* [To do]: Present the data below as a numbered list, omitting any blank lines.

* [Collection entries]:
######
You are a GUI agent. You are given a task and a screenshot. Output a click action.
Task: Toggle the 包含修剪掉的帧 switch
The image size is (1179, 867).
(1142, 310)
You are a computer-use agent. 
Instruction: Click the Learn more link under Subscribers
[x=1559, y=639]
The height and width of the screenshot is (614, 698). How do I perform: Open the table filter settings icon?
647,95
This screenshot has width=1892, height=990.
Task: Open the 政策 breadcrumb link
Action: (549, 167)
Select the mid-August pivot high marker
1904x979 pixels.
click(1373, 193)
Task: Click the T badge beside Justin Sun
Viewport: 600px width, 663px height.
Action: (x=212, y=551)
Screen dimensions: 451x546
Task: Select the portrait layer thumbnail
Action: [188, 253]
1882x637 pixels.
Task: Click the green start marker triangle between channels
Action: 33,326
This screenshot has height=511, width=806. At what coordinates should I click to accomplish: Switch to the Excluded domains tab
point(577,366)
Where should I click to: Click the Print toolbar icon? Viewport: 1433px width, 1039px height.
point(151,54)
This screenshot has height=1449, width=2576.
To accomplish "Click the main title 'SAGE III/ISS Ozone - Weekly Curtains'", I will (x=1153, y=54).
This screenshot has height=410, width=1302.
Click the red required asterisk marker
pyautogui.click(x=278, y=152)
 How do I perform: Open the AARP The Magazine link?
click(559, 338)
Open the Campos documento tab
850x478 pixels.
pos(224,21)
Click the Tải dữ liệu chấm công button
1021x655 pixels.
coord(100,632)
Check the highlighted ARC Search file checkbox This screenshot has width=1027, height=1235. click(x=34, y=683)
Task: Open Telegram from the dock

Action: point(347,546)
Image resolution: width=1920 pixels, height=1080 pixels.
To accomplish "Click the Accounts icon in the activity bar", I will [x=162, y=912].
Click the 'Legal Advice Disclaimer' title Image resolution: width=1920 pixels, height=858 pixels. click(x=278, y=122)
######
* [Correct answer]:
1. You are a GUI agent. You are given a task and a screenshot. Output a click action.
2. Task: Toggle the 包含修剪掉的帧 switch
3. The image size is (1179, 867).
4. (1142, 310)
5. You are a computer-use agent. 
6. Instruction: Click the Learn more link under Subscribers
7. [x=1559, y=639]
8. The height and width of the screenshot is (614, 698). How do I perform: Open the table filter settings icon?
9. 647,95
10. This screenshot has width=1892, height=990.
11. Task: Open the 政策 breadcrumb link
12. Action: (549, 167)
13. Select the mid-August pivot high marker
14. 1904x979 pixels.
15. click(1373, 193)
16. Task: Click the T badge beside Justin Sun
17. Viewport: 600px width, 663px height.
18. Action: (x=212, y=551)
19. Screen dimensions: 451x546
20. Task: Select the portrait layer thumbnail
21. Action: [188, 253]
22. 1882x637 pixels.
23. Task: Click the green start marker triangle between channels
24. Action: 33,326
25. This screenshot has height=511, width=806. At what coordinates should I click to accomplish: Switch to the Excluded domains tab
26. point(577,366)
27. Where should I click to: Click the Print toolbar icon? Viewport: 1433px width, 1039px height.
28. point(151,54)
29. This screenshot has height=1449, width=2576.
30. To accomplish "Click the main title 'SAGE III/ISS Ozone - Weekly Curtains'", I will (x=1153, y=54).
31. This screenshot has height=410, width=1302.
32. Click the red required asterisk marker
33. pyautogui.click(x=278, y=152)
34.  How do I perform: Open the AARP The Magazine link?
35. click(559, 338)
36. Open the Campos documento tab
37. 850x478 pixels.
38. pos(224,21)
39. Click the Tải dữ liệu chấm công button
40. 1021x655 pixels.
41. coord(100,632)
42. Check the highlighted ARC Search file checkbox This screenshot has width=1027, height=1235. click(x=34, y=683)
43. Task: Open Telegram from the dock
44. Action: point(347,546)
45. Image resolution: width=1920 pixels, height=1080 pixels.
46. To accomplish "Click the Accounts icon in the activity bar", I will [x=162, y=912].
47. Click the 'Legal Advice Disclaimer' title Image resolution: width=1920 pixels, height=858 pixels. click(x=278, y=122)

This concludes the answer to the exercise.